Start of RECORDS

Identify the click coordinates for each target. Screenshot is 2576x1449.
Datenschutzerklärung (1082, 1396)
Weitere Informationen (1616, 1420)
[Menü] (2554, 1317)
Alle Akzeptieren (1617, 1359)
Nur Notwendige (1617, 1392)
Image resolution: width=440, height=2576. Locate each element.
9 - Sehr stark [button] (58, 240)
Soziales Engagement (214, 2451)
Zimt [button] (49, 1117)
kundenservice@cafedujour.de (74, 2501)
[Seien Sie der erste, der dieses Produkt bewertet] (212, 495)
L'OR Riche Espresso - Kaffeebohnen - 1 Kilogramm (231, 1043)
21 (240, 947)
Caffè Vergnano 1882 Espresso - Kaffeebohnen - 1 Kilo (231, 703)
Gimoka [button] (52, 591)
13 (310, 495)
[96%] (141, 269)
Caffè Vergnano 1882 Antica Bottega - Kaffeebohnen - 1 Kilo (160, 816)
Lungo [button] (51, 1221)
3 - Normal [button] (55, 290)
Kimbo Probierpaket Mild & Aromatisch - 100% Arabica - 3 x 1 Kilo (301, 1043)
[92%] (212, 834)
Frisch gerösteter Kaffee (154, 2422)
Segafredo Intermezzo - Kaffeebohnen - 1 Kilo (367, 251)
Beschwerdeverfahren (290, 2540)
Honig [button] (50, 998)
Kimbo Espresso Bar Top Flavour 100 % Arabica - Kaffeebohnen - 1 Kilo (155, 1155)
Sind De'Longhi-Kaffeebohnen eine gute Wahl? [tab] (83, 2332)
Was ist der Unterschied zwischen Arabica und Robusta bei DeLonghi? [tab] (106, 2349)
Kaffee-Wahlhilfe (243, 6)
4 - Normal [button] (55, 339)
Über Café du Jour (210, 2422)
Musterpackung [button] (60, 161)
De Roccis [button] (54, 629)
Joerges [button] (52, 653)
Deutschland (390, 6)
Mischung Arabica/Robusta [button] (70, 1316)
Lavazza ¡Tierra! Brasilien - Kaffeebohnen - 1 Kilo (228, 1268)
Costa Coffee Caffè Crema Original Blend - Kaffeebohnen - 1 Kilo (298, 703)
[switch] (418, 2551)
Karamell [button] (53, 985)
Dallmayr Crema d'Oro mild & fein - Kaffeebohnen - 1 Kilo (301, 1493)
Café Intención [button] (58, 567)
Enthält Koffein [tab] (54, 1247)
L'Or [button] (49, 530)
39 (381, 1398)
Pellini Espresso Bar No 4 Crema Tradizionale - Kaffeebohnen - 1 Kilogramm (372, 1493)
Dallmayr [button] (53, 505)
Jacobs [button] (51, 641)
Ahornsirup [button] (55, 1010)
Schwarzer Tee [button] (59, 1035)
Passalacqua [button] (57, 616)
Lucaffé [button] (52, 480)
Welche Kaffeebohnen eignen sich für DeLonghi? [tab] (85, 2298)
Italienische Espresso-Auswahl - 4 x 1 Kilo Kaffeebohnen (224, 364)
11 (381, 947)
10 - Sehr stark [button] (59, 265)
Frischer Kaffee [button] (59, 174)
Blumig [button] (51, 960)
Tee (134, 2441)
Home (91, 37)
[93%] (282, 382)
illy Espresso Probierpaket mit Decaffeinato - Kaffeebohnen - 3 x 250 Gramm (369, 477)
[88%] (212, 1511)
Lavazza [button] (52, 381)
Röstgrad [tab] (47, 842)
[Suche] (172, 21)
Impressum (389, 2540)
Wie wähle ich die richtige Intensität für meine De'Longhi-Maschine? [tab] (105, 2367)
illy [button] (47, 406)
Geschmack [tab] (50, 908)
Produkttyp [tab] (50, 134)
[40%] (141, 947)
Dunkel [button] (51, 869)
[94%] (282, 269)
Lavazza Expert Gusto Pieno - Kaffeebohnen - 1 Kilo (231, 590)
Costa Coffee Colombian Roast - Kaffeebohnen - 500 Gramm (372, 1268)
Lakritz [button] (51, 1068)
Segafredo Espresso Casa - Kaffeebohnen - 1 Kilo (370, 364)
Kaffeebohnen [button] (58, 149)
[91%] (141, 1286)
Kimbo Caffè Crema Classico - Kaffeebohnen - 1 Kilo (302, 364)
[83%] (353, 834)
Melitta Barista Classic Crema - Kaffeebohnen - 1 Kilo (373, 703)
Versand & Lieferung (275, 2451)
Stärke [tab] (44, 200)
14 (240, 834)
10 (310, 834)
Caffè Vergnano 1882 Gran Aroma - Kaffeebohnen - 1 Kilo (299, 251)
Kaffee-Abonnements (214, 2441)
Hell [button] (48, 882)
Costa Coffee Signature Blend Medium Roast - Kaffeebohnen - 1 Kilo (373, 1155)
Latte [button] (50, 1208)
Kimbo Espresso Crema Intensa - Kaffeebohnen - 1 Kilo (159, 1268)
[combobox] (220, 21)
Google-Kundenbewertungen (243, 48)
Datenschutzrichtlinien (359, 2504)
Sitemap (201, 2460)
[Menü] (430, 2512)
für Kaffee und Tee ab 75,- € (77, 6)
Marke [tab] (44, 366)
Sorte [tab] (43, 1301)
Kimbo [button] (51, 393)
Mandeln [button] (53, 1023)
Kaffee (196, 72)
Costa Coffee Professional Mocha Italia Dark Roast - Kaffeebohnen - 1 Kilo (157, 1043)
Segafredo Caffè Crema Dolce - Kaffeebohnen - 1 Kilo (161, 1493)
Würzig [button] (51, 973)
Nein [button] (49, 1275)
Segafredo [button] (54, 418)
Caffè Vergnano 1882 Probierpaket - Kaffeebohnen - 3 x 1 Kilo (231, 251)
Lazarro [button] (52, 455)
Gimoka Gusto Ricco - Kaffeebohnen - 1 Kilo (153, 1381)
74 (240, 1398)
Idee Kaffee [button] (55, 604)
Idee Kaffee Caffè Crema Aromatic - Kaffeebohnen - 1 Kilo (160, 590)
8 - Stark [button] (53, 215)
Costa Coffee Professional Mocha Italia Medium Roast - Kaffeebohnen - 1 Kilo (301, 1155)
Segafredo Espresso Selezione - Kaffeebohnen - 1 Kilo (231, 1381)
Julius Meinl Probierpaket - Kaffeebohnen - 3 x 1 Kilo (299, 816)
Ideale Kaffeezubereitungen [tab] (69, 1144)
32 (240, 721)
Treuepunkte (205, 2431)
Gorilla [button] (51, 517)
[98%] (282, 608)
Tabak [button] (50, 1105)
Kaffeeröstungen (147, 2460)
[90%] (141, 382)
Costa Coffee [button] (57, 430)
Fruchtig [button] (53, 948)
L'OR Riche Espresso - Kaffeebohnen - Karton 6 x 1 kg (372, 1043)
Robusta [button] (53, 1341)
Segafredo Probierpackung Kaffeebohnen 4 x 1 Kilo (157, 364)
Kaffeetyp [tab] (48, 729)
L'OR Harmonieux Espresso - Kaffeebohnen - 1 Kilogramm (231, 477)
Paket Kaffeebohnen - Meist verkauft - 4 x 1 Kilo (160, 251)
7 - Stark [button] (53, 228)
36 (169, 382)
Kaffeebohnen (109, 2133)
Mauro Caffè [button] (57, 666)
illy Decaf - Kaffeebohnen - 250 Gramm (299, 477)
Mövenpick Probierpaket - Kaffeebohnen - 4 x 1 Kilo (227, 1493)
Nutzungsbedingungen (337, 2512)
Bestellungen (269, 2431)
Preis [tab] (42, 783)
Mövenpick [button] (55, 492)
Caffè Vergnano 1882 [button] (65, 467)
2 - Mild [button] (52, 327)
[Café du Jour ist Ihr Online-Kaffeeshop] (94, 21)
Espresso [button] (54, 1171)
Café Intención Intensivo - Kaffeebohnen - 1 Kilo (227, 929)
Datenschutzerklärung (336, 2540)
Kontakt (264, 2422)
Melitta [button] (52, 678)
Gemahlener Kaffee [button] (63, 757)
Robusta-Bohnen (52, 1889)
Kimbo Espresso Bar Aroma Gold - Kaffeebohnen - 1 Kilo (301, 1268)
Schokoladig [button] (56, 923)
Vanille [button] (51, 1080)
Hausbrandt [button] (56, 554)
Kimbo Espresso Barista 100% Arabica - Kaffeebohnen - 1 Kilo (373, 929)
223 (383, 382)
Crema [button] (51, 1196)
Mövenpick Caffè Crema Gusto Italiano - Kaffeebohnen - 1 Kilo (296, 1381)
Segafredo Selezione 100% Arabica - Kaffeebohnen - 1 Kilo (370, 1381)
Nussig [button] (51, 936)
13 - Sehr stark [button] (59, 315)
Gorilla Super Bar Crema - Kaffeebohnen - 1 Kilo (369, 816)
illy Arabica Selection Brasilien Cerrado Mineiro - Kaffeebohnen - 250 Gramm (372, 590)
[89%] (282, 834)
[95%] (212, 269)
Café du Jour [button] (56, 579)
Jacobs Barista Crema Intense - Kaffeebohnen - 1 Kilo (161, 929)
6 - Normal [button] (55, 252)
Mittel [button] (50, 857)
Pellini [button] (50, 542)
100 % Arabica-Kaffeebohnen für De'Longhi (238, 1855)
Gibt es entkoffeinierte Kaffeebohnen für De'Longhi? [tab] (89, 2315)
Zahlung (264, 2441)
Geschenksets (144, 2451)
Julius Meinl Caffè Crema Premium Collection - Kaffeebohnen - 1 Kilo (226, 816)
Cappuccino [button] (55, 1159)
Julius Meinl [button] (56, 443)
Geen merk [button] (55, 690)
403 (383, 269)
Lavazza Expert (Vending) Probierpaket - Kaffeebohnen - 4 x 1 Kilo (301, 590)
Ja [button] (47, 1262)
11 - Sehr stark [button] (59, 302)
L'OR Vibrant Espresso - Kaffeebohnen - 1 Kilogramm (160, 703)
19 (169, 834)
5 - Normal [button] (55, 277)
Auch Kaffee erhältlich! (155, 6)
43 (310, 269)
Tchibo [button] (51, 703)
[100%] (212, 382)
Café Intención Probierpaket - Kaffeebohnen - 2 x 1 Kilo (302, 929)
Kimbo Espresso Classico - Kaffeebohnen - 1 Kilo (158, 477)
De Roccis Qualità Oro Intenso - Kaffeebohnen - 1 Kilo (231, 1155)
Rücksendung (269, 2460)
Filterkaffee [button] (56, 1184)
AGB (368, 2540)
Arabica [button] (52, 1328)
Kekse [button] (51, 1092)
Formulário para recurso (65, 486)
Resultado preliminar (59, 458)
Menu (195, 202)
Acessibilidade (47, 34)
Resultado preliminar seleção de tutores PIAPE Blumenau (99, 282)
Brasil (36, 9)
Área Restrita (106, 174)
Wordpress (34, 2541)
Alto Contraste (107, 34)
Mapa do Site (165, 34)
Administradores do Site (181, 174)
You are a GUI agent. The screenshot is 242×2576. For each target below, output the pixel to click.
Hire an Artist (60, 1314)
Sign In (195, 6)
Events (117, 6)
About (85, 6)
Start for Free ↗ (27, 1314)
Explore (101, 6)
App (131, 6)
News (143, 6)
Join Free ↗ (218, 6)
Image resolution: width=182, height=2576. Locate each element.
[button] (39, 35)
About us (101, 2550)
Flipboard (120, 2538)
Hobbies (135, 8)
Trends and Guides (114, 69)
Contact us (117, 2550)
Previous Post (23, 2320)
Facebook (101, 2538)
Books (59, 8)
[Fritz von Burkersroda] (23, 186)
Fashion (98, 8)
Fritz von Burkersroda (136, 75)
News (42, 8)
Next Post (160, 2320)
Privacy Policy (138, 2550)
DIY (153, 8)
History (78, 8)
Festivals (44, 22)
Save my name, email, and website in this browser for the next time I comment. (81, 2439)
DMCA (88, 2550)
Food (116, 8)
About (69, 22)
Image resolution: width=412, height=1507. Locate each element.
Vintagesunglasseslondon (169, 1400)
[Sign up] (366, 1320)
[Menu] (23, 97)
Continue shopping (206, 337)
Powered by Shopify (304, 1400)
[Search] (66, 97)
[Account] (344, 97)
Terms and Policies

End of RECORDS

• **EXERCISE DETAILS**
Among the entries above, the lines between the ones containing "Melitta [button] (52, 678)" and "13 - Sehr stark [button] (59, 315)", inclusive, are to be transcribed exactly. No other line is to be given.

• **SOLVED PROBLEM**
Melitta [button] (52, 678)
Gemahlener Kaffee [button] (63, 757)
Robusta-Bohnen (52, 1889)
Kimbo Espresso Bar Aroma Gold - Kaffeebohnen - 1 Kilo (301, 1268)
Schokoladig [button] (56, 923)
Vanille [button] (51, 1080)
Hausbrandt [button] (56, 554)
Kimbo Espresso Barista 100% Arabica - Kaffeebohnen - 1 Kilo (373, 929)
223 (383, 382)
Crema [button] (51, 1196)
Mövenpick Caffè Crema Gusto Italiano - Kaffeebohnen - 1 Kilo (296, 1381)
Segafredo Selezione 100% Arabica - Kaffeebohnen - 1 Kilo (370, 1381)
Nussig [button] (51, 936)
13 - Sehr stark [button] (59, 315)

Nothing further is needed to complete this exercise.